## OBJECTIVE
Copy out the entries word for word, from the line containing "You are a computer-use" through the end of the entries, leaving out the pictures.

** START OF RECORDED DATA **

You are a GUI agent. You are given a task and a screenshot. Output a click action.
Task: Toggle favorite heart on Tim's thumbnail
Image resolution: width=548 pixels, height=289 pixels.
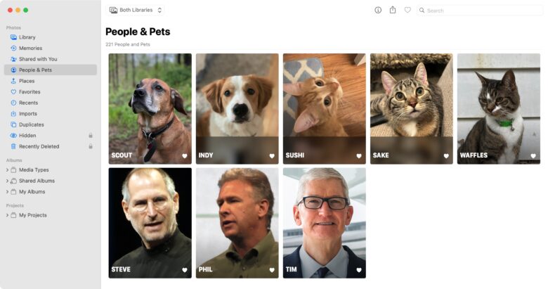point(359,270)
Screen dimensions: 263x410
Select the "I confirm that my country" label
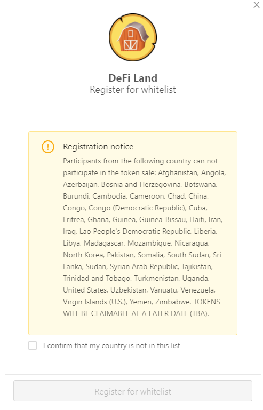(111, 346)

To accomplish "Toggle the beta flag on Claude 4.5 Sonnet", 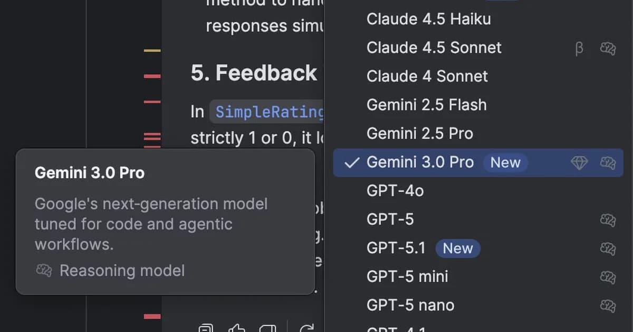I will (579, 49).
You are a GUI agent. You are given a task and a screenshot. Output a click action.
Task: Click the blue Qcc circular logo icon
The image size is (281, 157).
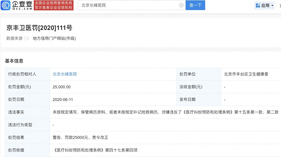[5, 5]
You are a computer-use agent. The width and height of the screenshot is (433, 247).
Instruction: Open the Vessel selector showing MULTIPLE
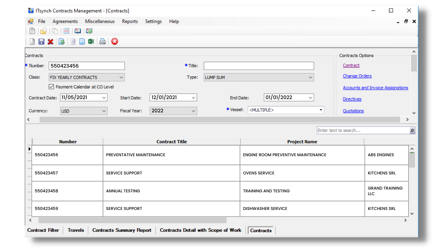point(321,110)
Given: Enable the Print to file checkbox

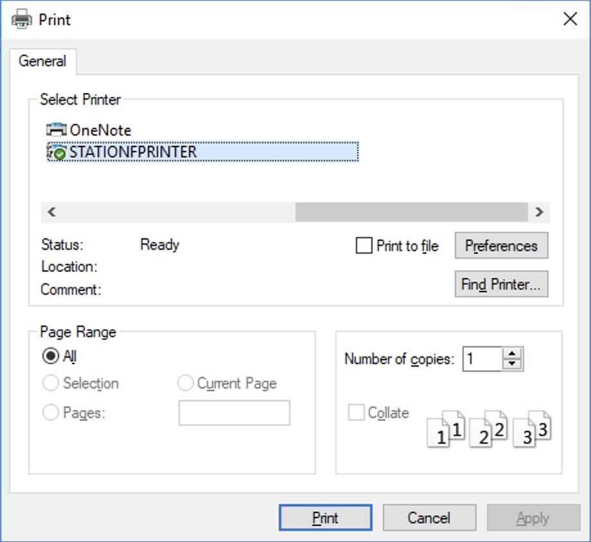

** END OF RECORDED DATA **

## EXPECTED ANSWER
You are a computer-use agent. The width and height of the screenshot is (433, 247).
Instruction: Open the Vessel selector showing MULTIPLE
point(321,110)
Given: Enable the Print to file checkbox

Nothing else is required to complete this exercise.